Las ultimas elecciones mostraron un patrón interesante que merece análisis. Se supone que en el espectro de posturas políticas existe toda una gama de personas capaces de abrazar las libertades irrestrictas de mercado –esas maravillosas libertades para elegir entre las 6 marcas de gaseosas negras, o entre las prendas del mismo color y material vendidas por dos tiendas de Retail- a la vez que hacen defensas acaloradas de las libertades y derechos civiles y políticos. En el mapa político estadounidense se les asocia con el libertarianismo, y eventualmente con el anarco-capitalismo. Esta variante de pensamiento de derecha se mantiene en un incómodo mismo bando que la derecha conservadora, apolillada, interesada sólo en mantener sus privilegios e inmiscuirse en las habitaciones y cuerpos de los ciudadanos.

En nuestro país el movimiento libertario es pequeño pero bullicioso.
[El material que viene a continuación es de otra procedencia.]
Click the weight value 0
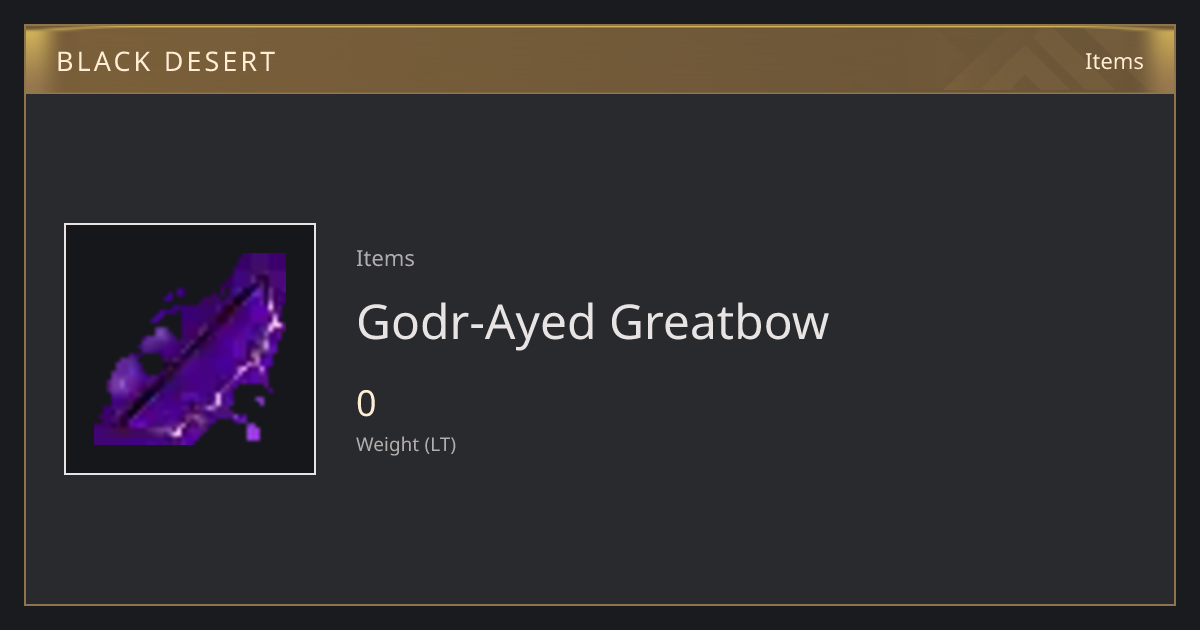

Suelen publicar artículos en los que regañan al Estado por inmiscuirse en cada vez más espacios de su preciada libertad, dejando menos Cosmos e instituyendo más Taxis (Hayek dixit). Sin embargo, cuando se trata de las campañas electorales sus voces son silenciadas por un monolítico interés en el “mantenimiento del modelo”. ¿El candidato que mantiene el modelo propone un Estado teocrático? No importa, es macroeconómicamente responsable; ¿propugna la intromisión Estatal en decisiones sobre el propio cuerpo humano? No importa, antes que nada es el modelo; ¿mantiene al Perú en una retrógrada condición decimonónica? No importa, con el modelo a salvo llegará el día en que el mercado nos libere de nuestras taras. Y es en esa defensa antojadiza que pierden la legitimidad de su postura. Porque si algo de honor le quedaba al libertarianismo criollo era el romanticismo de la libertad salvaje, que ha ido perdiendo a punta de crudezas y alianzas imposibles. A contracara, la izquierda –en su versión moderna, porque en la izquierda también hay sectores prehistóricos- ha capitalizado una postura potente en materia de derechos civiles y políticos, y ha logrado la adhesión de importantes actores sociales para el desarrollo del país en esta materia. Gran parte de los colectivos más “progre” del país se han adherido a las opciones de izquierda no porque compartan la visión económica y social de la izquierda, sino porque comparten una agenda potente en materia de derechos civiles y políticos. Movimientos como el MHOL, “Déjala Decidir” y “Perú Estado Laico” han mostrado una adhesión a las candidaturas hacia la izquierda no por ser sus apéndices asalariados –como la hipótesis paranoide de derecha podría sugerir- sino porque la agenda de la izquierda ha sabido construirse desde una base social no cuantitativa sino cualitativamente amplia. En esta amplitud no importan tanto los números –no interesa que los movimientos evangélicos llenen estadios- sino las posibilidades de construcción de identidades capaces de reconocerse en un proyecto político. Y si la democracia trata de la legitimidad de las decisiones tomadas en el poder, la propuesta de izquierda tiene perspectivas más democráticas.

Finalmente, lo triste del panorama descrito es que la derecha libertaria que pudo desmarcarse del apolillado hedor de la derecha decimonónica se amparó en respuestas ambiguas, tibias o esquivas. Los deslindes llegaron tarde y nunca, y la derecha se hizo monolítica. Con ello nuestro libertarianismo made in Perú mostró que aplican una regla –como diría Rawls- de forma lexicográfica: “Defiendo la ampliación de derechos civiles y políticos, si y sólo si cuando al hacerlo no voy en contra de las libertades de mercado. En caso de conflicto entre estas dos dimensiones, el mercado ha de ser defendido con la vehemencia de un pastor evangélico”. Así, la derecha ha mostrado su falta de calidad textil: a diferencia de Polystel, no se mantiene joven aunque pasen los años.